Perú ya tiene los datos, falta la decisión
En el Perú, el OECE administra el SEACE, que concentra información de todas las contrataciones públicas. Además, existen tableros de inteligencia de negocios (CONOSCE), un portal de datos abiertos y avances de la Contraloría en gestión de riesgos. Sin embargo, aún no se traduce en un sistema sólido de alertas anticorrupción.
La experiencia nos muestra que el antiguo OSCE llegó a trabajar proyectos piloto —como el de reiterancia de contrataciones— que podían identificar a proveedores que solo venden a una entidad y le suministran de todo. Estos intentos nunca se consolidaron.
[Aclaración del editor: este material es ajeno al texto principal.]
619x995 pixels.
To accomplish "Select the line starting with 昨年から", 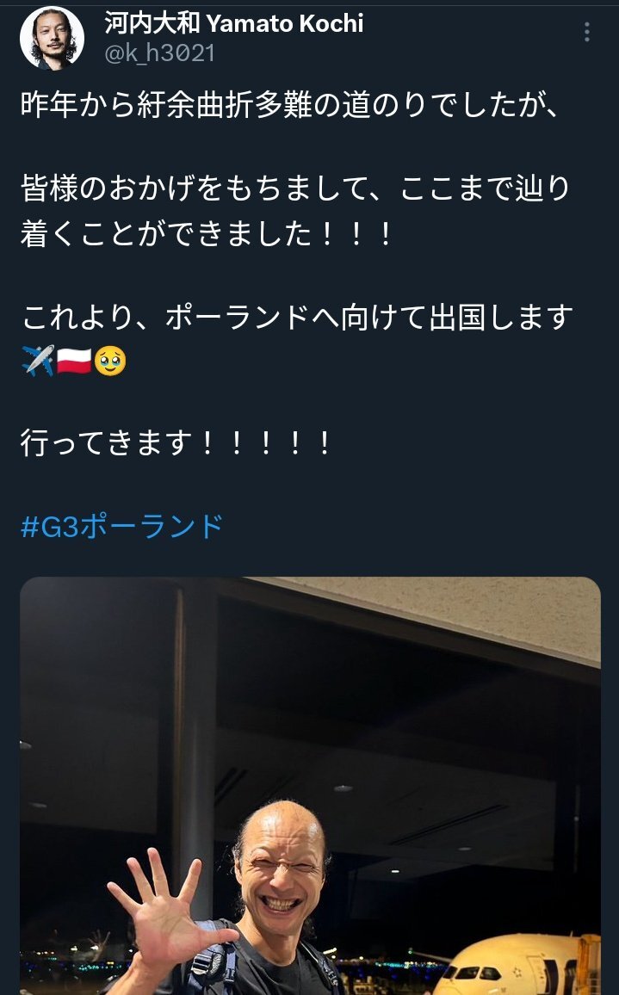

Hoy la IA ofrece la posibilidad de ir mucho más allá.
Alertas que la IA puede encender ya mismo:
- Concentración anómala de adjudicaciones en pocos proveedores.
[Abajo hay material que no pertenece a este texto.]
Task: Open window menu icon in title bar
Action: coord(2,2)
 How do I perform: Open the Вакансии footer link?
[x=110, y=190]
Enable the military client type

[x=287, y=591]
- Postores que se reparten licitaciones con ofertas de cobertura.
- Fraccionamientos indebidos.
- Cruces con RENIEC, SUNAT, SUNARP para detectar impedimentos.
- Sobreprecios respecto a bases de datos de precios regionales.
- Bases con requisitos desproporcionados que limitan competencia.
- Adendas contractuales atípicas en monto o plazo.
- Reincidencia de observaciones no corregidas por entidades.
- Proveedores “multi-rubros” con un solo cliente público.
- Adjudicaciones sin o con baja competencia.
- Trazabilidad completa usando el estándar de Contrataciones Abiertas (OCDS).
- Contrataciones no competitivas sin causal legal.
Todas estas señales son técnicamente posibles con lo que ya publica el SEACE y lo que puede interoperar el Estado mediante la Plataforma de Interoperabilidad (PIDE).
No se trata de nombrar ministros virtuales ni de anunciar proyectos futuristas. Se trata de decidir hoy usar la inteligencia artificial con los datos que ya tenemos. El OECE y la Contraloría pueden consolidar su rol de garantes de la transparencia en las contrataciones públicas mediante la interoperabilidad con registros estatales (RENIEC, SUNAT, SUNARP, etc.), complementada con indicadores de control específicos, verificables y sujetos a rendición de cuentas.
La corrupción en las contrataciones públicas no se combate con discursos, sino con alertas tempranas, reglas claras y decisiones firmes. La tecnología está lista; lo que falta es voluntad.